Desde quando sentiu o impulso da criatividade, da auto-expressão, sua produção manifestou-se nas mais diversas formas. Nesta exposição encontramos duas delas. Premiada que foi no 8º. Salão de Arte Contemporânea de Marília (2009), agora ela apresenta uma larga produção com o mesmo fio condutor: a escultura/objeto (trabalhos em arame) e a foto-intervenção (o retrabalhar da imagem obtida de seu original, impressa em papel especial). Ambas as séries tratam da linha, síntese final ou início primordial de seu fazer artístico. Linha que norteia e fortalece seus liames com a vida. Linha que ao mesmo tempo identifica a forma e a esconde, num intrincado emaranhar de fios, transformando-a em outro elemento visual – como uma super-microscópica-visão-radiográfica de elementos – e nas possíveis ilações que possamos sonhar ao tentar recompor seu traçado. Linhas que explicitam o território dos sentimentos, da suavidade, da flexibilidade e do feminino.

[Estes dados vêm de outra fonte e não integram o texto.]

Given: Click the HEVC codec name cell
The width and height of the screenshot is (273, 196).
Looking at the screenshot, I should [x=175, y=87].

Nesse fazer, o uso das mãos, para Esther, tem o poder de liberar a emoção e a criatividade. Mas, a razão está ali presente, sempre guiando ou tecendo o fio. Nele sentimos o quanto a artista está envolvida com sua obra. Ação e movimento, espaços visíveis e ocultos compõem a obra. Uma aplicação consciente desses elementos, materiais e técnicas são os maiores aliados para sua transformação. É o elemento visual inquieto e inquiridor que contribui para o processo visual e estético.

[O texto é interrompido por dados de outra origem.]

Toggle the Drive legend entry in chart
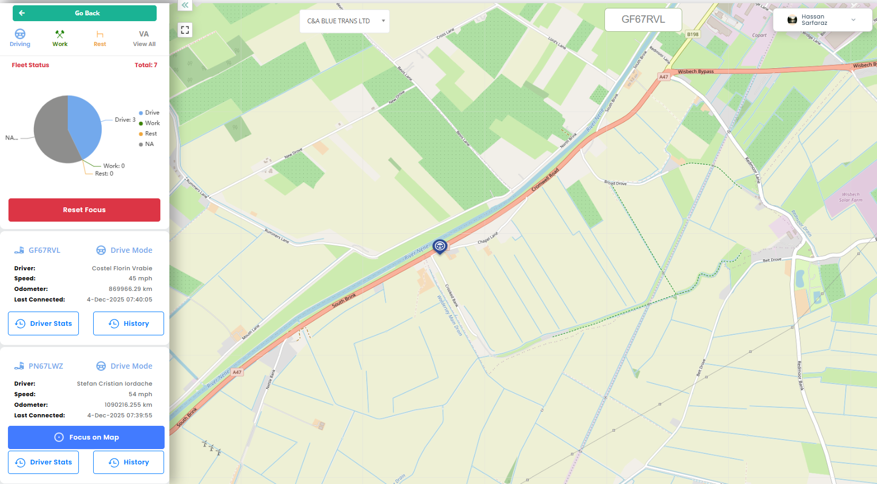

O observador precisa de um tempo, de espaço, de girar ao redor para absorver toda a carga e a intenção da artista. Ao mesmo tempo em que se liga à realidade - ao final está aí a representatividade do corpo humano (cabeças e corpos), Esther dela se distancia ao criar campos de tensão entre os cheios (linhas) e os vazios (espaço entre linhas) que são ou deveriam ser reconstruídos, recompostos pelo público. Ela tem a capacidade e a sensibilidade de sintetizar a beleza com exatidão, com energia.

Elvira Vernaschi
Membro da ABCA e AICA-Associação Brasileira e Internacional de Críticos de Arte
Agosto de 2011


Sob o reino da luz

As caixas de luz elaboradas pela artista plástica Esther Casanova são a demonstração de como a pesquisa permanente permite atingir os resultados mais diferenciados. No presente caso, a criatividade se soma ao desenvolver de um pensamento voltado para as questões que cercam a visualidade da obra de arte.


A pintura com diversos materiais sobre placas lisas de isopor permite a exploração de transparências, que se tornam ainda mais relevantes quando uma luz branca propicia o jogo entre claros e escuros e até as ilusões de relevos, obtidas justamente pelo poder do cromatismo de conquistar o espaço.


O curioso é que as pinturas provêm da história da artista em sua relação com a imagem. Algumas de suas composições mais interessantes adquirem no isopor uma nova dimensão e ganham múltiplas e encantadoras visões. O ponto essencial está como as nuanças podem adquirir características plenas de mistério sob o reino da luz.


A presença de azuis, roxos e lilases, por exemplo, gera uma atmosfera que leva a uma percepção mais acurada de cada passo plástico para a construção de uma narrativa pessoal que pode ter numerosas variações, mas que sempre mantém uma unidade no sentido de constituir manifestações visuais de uma mesma problemática.

Oscar D’Ambrosio, jornalista e mestre em Artes Visuais pelo Instituto de Artes da Unesp, integra a Associação Internacional de Críticos de Arte (AICA- Seção Brasil).